Further, Slager's responses to Defendants' questioning during their deposition of him support Defendants' claim that upholding privilege under these circumstances would deny them information vital to their case. During the deposition, Defendants questioned Slager about what a lispendens certificate is and does. (Pl.'s Br. 3.) In response to these questions, Slager testified that he had no such knowledge that did not come from communications with counsel. (Pl.'s Br. 3.) He did not undertake to learn about what a lispendens is or does himself, for example by personally researching the topic. (Pl.'s Br. 3.) Instead, Slager confirmed that he relied on counsel. (Pl.'s Br. 3.) Implicitly, Slager's only knowledge about what a lispendens is and does came from his communications with counsel. As these communications are the "only" source of Slager's knowledge on the topics at issue, Defendants cannot discover the true extent of his knowledge through other sources.
D. Narrow scope of waiver and renewed deposition questioning.

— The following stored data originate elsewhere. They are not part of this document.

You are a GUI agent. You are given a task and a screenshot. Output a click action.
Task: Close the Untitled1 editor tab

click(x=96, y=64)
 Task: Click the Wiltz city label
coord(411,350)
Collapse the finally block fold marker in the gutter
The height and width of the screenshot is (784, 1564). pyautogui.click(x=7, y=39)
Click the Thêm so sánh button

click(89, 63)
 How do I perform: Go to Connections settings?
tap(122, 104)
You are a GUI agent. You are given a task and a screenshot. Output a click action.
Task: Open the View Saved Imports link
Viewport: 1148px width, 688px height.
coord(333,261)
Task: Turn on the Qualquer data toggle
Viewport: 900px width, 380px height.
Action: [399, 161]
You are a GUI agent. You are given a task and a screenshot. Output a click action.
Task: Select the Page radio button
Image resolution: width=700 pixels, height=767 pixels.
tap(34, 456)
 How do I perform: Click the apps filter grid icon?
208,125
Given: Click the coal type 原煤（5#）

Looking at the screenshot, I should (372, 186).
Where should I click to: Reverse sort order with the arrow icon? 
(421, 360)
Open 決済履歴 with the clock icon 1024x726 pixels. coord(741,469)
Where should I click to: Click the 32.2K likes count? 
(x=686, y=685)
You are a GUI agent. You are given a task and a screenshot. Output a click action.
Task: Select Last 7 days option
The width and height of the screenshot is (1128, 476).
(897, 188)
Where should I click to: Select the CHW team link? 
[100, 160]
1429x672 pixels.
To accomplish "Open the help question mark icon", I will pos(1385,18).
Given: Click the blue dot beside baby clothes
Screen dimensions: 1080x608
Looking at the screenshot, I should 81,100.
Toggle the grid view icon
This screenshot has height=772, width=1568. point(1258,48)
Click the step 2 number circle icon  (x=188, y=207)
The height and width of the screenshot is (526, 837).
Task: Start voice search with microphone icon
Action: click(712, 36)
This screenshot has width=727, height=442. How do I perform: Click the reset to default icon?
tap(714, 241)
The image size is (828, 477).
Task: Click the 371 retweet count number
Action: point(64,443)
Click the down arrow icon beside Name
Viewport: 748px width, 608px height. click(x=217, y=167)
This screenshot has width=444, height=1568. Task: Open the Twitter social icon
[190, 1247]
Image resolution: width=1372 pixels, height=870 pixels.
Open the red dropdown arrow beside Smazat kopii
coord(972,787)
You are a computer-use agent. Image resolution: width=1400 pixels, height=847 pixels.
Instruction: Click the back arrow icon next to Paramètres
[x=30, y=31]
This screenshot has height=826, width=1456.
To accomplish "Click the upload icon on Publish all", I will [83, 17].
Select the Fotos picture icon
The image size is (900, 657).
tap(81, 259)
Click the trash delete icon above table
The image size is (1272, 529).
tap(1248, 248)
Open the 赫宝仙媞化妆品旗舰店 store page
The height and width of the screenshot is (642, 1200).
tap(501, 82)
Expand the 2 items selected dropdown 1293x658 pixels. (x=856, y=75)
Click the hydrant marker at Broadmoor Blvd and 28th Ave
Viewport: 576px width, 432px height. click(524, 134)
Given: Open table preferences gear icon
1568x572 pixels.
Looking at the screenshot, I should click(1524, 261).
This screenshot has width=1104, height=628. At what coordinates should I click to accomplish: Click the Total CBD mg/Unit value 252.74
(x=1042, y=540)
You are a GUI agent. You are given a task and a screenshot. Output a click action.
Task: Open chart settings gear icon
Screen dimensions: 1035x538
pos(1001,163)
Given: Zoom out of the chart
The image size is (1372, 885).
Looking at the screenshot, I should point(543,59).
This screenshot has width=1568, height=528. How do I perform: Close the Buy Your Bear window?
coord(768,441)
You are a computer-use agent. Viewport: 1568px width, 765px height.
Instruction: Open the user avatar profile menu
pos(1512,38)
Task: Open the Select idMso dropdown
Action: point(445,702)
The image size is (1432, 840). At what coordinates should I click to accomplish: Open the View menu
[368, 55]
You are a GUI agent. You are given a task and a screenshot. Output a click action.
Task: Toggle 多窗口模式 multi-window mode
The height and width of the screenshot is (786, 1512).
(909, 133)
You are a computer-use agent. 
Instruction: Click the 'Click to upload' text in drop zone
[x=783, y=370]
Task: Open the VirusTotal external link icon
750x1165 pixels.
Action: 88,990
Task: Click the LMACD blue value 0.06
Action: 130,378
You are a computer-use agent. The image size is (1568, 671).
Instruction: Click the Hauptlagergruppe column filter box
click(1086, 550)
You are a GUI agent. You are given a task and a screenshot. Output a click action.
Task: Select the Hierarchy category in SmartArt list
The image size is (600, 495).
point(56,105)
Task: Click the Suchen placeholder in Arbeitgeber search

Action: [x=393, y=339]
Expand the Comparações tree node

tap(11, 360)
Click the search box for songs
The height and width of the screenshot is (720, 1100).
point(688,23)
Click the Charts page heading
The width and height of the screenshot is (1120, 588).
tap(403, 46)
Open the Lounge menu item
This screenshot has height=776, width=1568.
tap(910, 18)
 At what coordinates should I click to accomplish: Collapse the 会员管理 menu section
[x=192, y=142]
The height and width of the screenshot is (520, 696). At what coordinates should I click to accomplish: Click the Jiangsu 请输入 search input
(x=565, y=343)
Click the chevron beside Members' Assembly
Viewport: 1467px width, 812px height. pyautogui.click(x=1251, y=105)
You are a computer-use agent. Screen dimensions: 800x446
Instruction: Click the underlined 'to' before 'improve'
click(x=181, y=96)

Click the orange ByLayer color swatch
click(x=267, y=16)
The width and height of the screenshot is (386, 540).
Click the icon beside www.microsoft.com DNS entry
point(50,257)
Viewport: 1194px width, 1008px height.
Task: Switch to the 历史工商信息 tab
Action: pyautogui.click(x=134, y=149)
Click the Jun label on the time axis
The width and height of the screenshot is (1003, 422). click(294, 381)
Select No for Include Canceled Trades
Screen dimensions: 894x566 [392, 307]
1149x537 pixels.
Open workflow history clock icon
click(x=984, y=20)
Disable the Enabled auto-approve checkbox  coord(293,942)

Slager impliedly waived attorney-client privilege only as to his communications with his former counsel regarding the Notice and its recordation. In the event of a dispute, the court will interpret a waiver of privilege narrowly. Such waivers extend only to communications relevant to the issue asserted by the client. Jensen, 2009 ME 35, ¶ 33, 968 A.2d 528 (quoting Restatement (Third) of The Law Governing Lawyers § 80 (2000)). During renewed deposition, Defendants are permitted only to ask Slager what he learned during his conversation about the Notice with his former counsel. In the event Defendants find it necessary to depose Plaintiffs' former counsel, Attorney David Lourie, the scope of that deposition must also be strictly limited to inquiry about Attorney Lourie's communications with Slager about the Notice. Finally, any documents discovered should be redacted to preserve Plaintiffs' privilege as to all other matters.
CONCLUSION
For the reasons set forth above, Defendants' requests that 1) they be permitted to reconvene the deposition of Plaintiff/Counterclaim-Defendant Randy Slager, 2) that he be ordered to answer questions about his communications with counsel concerning the Notice, and 3) that Defendants be permitted to depose Attorney David Lourie (and/or other counsel with whom Plaintiffs testify they communicated concerning the Notice) about the Notice and without the imposition of attorney-client privilege are GRANTED. The renewed deposition and any deposition of Attorney Lourie or other counsel with whom Slager testifies he communicated concerning the Notice must be narrowly limited to what is strictly necessary to probe whether the Notice was made with the Plaintiffs' knowledge or reckless disregard of its falsity.
The entry is:
Defendant's request for limited discovery of attorney client communications is granted. The discovery is specifically limited to attorney client communications regarding the recording of the lis pendens up to the date of the court's order dissolving the lis pendens.
This Order is incorporated on the docket by reference pursuant to M.R.Civ.P. 79(a).